**Task inputs**:
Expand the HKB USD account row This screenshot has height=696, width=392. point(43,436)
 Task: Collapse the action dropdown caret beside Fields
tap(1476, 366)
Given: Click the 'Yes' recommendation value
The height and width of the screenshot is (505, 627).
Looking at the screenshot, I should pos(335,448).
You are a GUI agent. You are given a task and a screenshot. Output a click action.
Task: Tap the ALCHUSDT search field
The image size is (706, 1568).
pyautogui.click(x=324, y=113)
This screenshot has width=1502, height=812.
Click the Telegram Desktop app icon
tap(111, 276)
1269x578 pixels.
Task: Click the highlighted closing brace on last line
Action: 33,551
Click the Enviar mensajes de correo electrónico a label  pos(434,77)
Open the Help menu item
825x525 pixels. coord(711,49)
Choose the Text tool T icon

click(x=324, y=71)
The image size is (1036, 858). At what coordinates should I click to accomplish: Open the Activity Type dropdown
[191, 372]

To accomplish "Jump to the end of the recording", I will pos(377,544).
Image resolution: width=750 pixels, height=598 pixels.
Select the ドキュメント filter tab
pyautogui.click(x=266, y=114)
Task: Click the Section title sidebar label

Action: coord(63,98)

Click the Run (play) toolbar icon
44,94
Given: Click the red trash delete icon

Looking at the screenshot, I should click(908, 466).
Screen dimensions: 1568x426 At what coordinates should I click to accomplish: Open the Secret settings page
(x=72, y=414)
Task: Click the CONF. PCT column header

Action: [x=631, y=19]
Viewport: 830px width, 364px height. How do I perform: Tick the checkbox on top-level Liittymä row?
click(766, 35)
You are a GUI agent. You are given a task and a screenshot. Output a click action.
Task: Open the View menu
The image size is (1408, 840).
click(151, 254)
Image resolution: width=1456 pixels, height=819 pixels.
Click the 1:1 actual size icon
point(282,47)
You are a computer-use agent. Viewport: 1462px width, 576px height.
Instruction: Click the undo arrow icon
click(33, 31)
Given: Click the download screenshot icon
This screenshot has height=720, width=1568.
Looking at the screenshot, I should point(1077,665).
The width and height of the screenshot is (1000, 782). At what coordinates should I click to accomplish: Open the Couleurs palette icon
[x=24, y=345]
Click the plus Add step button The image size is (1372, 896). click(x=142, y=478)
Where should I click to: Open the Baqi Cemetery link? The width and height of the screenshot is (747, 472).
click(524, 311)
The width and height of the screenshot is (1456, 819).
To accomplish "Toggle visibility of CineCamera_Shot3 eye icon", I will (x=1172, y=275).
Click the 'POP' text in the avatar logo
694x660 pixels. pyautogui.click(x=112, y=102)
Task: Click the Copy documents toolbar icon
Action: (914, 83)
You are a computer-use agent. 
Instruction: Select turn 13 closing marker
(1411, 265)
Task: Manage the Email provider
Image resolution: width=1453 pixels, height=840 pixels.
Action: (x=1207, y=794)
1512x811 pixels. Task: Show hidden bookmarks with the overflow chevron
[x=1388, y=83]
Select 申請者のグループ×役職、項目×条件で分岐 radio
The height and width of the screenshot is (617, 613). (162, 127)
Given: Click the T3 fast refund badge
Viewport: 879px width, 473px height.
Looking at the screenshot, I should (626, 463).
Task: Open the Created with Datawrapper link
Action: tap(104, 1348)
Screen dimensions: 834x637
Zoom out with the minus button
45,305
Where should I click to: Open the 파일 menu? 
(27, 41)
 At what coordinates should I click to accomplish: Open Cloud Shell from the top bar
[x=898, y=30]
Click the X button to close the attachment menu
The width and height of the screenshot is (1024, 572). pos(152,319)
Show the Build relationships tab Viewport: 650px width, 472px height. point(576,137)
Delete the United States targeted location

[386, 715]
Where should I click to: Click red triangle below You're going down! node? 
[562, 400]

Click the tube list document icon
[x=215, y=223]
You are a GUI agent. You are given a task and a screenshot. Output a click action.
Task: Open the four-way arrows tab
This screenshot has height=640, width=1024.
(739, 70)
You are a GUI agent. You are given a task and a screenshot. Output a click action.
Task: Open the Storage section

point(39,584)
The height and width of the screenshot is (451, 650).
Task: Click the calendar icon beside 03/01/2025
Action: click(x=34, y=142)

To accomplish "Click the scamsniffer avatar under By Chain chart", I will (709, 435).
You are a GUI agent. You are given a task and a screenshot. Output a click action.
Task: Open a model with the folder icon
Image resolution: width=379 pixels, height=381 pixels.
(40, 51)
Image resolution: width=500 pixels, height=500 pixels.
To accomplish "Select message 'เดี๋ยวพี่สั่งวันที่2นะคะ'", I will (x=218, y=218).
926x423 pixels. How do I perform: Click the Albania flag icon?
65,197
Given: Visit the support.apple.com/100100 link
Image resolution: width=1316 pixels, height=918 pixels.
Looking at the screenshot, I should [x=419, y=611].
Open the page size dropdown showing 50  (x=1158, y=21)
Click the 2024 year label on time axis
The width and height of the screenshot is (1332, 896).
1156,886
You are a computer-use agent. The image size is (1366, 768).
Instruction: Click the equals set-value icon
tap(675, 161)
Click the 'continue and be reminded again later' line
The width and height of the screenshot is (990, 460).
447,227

**Your goal**:
Output everything from the beginning of the data down to the line containing "pyautogui.click(x=324, y=113)", inclusive, as a numbered list with blank lines omitted.

**The solution**:
1. Expand the HKB USD account row This screenshot has height=696, width=392. point(43,436)
2.  Task: Collapse the action dropdown caret beside Fields
3. tap(1476, 366)
4. Given: Click the 'Yes' recommendation value
5. The height and width of the screenshot is (505, 627).
6. Looking at the screenshot, I should pos(335,448).
7. You are a GUI agent. You are given a task and a screenshot. Output a click action.
8. Task: Tap the ALCHUSDT search field
9. The image size is (706, 1568).
10. pyautogui.click(x=324, y=113)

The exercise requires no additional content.